Haulman’s hope for telling the island’s story materialized when the Vashon-Maury Island Historical Association, which runs the local museum, opened the exhibit, IN and OUT: Being LGBTQ on Vashon Island. The popular exhibit, scheduled to run through June, explores the rich history of LGBTQ people on Vashon Island – their challenges, contributions and visions.

IN and OUT is co-curated by Ellen Kritzman and Stephen Silha, who worked alongside Haulman with support from a community advisory board. Kritzman and Silha interviewed more than 25 people, spoke with old-time Islanders, issued a questionnaire asking about LGBTQ life, assembled a multi-generational advisory committee, and holding “story circles” for LGBTQ community members who wanted to share their personal journeys.

In preparation they researched articles and family histories, searched for film and videos, and gathered multiple photos, artifacts and cultural ephemera to create a powerful and compelling journey through LGBTQ life on Vashon over the decades.

“It has been an enormous privilege to have folks be willing to be fully out of the closet, and open up their lives to us.
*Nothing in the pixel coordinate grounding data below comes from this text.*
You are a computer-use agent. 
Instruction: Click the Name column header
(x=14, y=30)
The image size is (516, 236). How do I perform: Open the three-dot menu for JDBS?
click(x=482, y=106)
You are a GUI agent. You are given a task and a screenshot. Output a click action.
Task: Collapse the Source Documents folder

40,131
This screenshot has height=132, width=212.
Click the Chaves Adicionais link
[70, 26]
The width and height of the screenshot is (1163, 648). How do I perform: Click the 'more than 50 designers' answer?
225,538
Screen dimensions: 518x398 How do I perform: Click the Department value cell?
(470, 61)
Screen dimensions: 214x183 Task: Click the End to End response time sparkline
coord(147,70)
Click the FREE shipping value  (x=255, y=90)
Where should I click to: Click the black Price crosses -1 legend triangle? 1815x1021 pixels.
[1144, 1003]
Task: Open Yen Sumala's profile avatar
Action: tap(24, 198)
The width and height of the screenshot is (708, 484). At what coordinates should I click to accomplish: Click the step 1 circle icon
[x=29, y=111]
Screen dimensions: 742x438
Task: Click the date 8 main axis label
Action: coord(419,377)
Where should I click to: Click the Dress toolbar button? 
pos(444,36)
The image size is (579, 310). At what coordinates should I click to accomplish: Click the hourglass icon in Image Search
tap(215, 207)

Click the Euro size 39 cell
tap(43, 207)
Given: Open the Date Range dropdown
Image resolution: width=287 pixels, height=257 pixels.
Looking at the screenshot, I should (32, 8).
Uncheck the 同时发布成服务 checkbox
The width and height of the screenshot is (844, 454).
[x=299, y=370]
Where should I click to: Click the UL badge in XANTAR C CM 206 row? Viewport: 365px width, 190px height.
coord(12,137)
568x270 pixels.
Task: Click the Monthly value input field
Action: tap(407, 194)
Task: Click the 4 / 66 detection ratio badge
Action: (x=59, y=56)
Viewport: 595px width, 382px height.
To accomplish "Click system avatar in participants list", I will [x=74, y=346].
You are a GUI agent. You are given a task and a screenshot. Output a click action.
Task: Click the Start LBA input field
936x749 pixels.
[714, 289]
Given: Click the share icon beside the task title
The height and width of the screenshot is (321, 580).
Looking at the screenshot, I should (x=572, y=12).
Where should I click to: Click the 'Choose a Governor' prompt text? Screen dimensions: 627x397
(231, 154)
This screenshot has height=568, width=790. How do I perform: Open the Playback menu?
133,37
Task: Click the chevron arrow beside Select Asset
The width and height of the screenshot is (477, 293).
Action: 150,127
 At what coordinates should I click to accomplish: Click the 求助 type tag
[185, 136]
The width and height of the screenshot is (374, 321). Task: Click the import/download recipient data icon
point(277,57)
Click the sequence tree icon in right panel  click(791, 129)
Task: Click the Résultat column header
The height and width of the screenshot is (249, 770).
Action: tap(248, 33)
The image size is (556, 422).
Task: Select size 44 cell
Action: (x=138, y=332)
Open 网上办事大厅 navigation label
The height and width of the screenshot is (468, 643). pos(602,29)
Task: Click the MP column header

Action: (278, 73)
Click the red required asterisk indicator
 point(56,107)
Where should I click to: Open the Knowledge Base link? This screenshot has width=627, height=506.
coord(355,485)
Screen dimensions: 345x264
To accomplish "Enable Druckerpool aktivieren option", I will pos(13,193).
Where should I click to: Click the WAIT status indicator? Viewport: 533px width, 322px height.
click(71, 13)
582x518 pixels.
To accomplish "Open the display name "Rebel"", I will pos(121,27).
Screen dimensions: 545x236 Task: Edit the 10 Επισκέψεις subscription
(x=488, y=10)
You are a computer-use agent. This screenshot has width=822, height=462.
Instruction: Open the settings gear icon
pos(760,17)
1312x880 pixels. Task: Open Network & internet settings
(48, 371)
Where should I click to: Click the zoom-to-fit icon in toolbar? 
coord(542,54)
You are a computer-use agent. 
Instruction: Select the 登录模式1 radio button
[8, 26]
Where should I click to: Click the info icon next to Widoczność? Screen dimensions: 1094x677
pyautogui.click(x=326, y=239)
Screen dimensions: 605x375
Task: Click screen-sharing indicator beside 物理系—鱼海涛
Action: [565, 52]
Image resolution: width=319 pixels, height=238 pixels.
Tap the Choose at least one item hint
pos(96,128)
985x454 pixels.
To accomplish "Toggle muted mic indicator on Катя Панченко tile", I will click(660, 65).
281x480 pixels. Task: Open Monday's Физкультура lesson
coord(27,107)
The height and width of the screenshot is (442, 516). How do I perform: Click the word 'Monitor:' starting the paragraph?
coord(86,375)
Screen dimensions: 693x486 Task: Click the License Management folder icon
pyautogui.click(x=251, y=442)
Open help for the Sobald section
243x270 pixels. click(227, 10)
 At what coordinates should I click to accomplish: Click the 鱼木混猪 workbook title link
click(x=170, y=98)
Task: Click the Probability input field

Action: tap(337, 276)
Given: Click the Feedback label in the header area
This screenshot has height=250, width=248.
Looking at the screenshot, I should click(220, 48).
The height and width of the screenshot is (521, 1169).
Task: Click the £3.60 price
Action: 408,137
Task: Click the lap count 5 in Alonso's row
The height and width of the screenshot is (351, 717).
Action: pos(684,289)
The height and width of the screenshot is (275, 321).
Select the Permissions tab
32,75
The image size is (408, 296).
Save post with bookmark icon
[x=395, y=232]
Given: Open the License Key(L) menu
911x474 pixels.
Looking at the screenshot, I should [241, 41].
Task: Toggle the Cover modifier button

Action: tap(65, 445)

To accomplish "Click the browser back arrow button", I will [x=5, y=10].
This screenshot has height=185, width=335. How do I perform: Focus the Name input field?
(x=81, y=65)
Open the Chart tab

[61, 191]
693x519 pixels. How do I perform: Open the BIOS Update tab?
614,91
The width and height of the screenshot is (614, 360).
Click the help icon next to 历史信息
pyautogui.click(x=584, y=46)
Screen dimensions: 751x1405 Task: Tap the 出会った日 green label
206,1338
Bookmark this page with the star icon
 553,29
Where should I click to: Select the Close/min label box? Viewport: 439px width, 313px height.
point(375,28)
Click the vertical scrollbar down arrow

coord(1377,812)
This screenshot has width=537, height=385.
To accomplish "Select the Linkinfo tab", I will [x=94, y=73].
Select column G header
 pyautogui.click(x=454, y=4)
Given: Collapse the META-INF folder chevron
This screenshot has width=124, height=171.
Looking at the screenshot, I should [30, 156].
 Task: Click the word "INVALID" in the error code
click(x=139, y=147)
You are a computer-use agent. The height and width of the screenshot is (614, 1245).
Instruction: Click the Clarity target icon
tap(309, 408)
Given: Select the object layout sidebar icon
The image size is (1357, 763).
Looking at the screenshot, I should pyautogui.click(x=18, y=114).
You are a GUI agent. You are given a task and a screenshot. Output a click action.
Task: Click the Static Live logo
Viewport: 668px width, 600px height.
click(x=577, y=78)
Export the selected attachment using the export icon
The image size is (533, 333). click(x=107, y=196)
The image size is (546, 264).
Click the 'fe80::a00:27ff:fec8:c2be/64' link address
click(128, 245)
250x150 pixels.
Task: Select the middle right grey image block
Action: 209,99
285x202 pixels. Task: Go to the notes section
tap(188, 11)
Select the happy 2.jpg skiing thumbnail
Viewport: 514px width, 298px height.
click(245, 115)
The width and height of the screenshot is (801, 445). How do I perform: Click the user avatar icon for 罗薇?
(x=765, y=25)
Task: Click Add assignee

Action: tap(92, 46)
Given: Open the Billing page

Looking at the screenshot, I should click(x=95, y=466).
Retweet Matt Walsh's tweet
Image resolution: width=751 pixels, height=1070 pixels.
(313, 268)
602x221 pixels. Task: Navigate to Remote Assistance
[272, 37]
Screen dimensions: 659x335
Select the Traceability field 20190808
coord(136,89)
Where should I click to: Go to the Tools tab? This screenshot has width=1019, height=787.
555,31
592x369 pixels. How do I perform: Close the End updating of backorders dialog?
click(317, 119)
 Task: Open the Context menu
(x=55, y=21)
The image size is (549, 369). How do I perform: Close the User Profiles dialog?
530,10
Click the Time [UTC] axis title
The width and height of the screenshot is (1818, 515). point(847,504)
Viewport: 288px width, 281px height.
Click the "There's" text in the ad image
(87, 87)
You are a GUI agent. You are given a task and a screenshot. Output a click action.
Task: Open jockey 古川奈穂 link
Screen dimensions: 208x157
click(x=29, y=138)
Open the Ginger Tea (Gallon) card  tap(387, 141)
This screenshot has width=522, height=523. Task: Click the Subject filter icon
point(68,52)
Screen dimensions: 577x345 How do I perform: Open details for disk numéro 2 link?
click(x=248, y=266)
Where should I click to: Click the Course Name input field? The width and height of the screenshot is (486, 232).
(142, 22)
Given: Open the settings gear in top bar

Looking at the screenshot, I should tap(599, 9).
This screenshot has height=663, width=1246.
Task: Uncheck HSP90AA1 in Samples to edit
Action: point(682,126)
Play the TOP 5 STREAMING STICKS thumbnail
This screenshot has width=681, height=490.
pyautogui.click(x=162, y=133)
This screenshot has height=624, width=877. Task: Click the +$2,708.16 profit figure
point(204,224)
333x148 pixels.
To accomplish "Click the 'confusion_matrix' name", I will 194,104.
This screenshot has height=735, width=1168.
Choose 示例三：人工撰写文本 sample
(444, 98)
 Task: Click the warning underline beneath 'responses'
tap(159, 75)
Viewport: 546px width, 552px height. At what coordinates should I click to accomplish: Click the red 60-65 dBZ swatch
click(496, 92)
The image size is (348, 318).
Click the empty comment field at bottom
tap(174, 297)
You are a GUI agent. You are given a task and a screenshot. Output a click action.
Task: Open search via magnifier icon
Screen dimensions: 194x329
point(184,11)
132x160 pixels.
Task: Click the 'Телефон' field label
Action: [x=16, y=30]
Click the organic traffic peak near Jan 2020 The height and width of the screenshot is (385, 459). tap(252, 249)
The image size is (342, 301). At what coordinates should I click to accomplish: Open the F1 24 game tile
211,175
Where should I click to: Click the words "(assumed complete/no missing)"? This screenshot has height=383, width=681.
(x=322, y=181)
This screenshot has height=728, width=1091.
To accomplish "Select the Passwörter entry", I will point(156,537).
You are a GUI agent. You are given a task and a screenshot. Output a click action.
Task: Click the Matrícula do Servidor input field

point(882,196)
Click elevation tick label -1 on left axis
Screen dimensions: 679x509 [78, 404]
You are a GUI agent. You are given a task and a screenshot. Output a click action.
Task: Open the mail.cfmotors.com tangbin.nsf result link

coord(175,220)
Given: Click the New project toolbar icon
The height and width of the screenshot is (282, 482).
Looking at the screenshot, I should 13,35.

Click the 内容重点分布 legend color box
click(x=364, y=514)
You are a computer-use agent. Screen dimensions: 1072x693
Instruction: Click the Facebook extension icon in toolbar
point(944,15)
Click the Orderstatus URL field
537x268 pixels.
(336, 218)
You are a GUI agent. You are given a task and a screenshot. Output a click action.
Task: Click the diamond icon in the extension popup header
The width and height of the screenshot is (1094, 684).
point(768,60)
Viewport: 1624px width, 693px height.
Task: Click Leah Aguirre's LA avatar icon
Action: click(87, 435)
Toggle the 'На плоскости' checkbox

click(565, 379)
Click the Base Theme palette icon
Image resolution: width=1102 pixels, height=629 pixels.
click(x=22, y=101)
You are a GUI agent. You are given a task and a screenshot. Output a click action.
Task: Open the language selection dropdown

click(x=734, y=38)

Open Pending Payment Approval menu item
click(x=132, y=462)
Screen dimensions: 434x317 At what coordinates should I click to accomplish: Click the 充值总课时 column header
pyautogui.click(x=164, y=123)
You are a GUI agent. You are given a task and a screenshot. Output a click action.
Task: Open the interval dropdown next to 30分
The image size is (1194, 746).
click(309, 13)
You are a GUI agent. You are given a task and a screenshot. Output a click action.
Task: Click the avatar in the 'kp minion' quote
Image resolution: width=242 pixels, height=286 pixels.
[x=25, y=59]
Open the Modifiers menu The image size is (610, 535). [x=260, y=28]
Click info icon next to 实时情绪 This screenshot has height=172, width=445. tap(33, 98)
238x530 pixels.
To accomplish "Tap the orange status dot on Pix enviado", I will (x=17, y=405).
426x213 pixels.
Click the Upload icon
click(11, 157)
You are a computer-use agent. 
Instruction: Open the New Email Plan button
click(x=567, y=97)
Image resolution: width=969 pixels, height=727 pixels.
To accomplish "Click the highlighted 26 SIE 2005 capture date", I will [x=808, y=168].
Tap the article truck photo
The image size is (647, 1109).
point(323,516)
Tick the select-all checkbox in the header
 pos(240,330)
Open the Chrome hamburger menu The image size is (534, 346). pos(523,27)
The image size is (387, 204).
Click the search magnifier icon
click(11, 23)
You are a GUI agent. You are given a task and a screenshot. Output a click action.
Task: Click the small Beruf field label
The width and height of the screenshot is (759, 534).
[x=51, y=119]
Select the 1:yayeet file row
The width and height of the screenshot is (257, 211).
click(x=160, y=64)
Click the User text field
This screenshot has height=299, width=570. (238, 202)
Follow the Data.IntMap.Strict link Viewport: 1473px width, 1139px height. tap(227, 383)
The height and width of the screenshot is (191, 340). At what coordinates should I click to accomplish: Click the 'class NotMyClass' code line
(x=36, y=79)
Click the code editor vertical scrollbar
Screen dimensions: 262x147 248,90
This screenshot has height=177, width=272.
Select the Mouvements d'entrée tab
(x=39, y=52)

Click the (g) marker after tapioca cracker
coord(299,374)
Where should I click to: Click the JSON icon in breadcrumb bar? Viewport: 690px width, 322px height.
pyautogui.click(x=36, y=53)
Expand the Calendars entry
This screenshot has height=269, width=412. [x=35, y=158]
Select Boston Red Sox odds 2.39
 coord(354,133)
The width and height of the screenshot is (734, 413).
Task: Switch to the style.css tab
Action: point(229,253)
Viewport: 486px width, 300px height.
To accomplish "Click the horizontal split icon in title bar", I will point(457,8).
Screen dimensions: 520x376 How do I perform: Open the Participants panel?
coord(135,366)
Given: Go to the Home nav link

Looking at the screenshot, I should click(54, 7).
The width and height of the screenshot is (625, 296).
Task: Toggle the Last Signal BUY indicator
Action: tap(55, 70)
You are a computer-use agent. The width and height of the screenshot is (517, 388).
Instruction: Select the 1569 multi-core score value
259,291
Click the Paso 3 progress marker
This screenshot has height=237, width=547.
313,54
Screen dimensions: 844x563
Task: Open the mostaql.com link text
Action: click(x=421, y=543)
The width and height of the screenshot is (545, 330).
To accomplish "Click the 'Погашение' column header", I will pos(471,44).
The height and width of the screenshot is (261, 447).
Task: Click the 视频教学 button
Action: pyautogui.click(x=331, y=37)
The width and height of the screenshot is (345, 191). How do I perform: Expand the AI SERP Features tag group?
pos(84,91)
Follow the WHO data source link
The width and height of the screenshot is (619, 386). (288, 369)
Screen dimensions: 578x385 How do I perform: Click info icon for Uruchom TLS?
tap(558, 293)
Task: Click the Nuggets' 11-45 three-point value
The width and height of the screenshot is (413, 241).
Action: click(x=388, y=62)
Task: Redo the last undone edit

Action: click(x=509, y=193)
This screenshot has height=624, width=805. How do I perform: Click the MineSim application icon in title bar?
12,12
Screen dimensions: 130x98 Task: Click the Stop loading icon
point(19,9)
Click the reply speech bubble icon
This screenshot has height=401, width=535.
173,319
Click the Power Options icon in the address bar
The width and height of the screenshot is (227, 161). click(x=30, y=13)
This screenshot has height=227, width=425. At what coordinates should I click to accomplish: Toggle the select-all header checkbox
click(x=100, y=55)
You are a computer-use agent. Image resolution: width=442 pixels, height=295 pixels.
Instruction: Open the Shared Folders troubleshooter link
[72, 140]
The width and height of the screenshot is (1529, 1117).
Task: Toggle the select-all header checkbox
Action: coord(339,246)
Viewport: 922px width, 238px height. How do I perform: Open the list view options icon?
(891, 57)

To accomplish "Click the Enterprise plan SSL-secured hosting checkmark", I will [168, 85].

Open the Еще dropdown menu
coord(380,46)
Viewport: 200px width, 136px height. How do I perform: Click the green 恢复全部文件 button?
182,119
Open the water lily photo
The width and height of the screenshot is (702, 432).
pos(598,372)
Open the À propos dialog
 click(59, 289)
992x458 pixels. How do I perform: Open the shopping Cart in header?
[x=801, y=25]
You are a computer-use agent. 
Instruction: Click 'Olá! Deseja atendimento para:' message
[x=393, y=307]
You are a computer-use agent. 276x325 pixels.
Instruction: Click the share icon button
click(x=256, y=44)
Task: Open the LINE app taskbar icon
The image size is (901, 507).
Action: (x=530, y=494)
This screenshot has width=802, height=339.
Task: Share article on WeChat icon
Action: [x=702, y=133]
We hope we’ve made the exhibit interesting and impactful for everyone, gay and straight and everywhere on the spectrum,” Kritzman and Silha wrote in their curators’ statement. They added, “Along the way, we found many folks believe it’s important we create opportunities to come together and celebrate as a cohesive community.”

The exhibit includes a timeline of LGBTQ milestones, an AIDS memorial garden, a display curated by the Queer Spectrum Alliance, and a honeycomb of stories about the island’s queer history which honors the very first island residents, the sHebabS people, noting many indigenous cultures honored Two Spirit members within their societies. Living and loving in gender fluidity and same-sex relationships, they were revered by their communities, playing crucial roles in ceremonial and daily life until European colonization.

The exhibit opens with River of Gold, a poem by the late artist, gay historian and Vashon resident Don Paulson, calligraphed by artist Gordon R. Barnett. Paulson recorded his life and others’ in paintings, drawings, books, letters and archives now housed at the University of Washington and at MOHAI. Paulson penned the gay history column for Seattle Gay News for many years and contributed to the Northwest Lesbian & Gay History Museum Project. Other materials came from the archives of the Vashon Gay Pride Alliance and other islanders.

Many of the personal stories and photos were used for the exhibit, along with several artifacts. One such artifact was the disco ball from Shelly’s Leg, an early gay bar in Seattle’s Pioneer Square which eventually became Tugs when it moved to Capitol Hill, where Madonna danced under it when she was in town filming A League of their Own. Earlier, when it hung at Tootsie’s Vintage Clothing Store, it is said that k.d. lang, Curt Cobain, Courtney Love, Chris Isaac, Wynona Ryder, Joe Jackson and Dale Chihuly shopped under it. The ball has since lived on Vashon for many years, in an islander’s attic.

Some other aspects of the exhibit were more painful, such as stories of hate crimes toward islanders, including the shooting death of the dogs of the town’s first female newspaper editor, who moved to Vashon in 1947 with her then same-sex partner. As recently as the 1990s, a Vashon Gay Pride Alliance street sign was defaced and had to be replaced – serving as an important reminder that the march continues everywhere for equality, acceptance and inclusion.

A dedicated corps of volunteer advisors and curators worked together to create IN and OUT with the goal of helping each visitor step into the experience of living as an LGBTQIA+ person on Vashon, and highlighted both the joyful and painful parts of that experience over decades. IN and OUT illuminates a hidden part of history, one that challenges viewer perceptions and opens minds.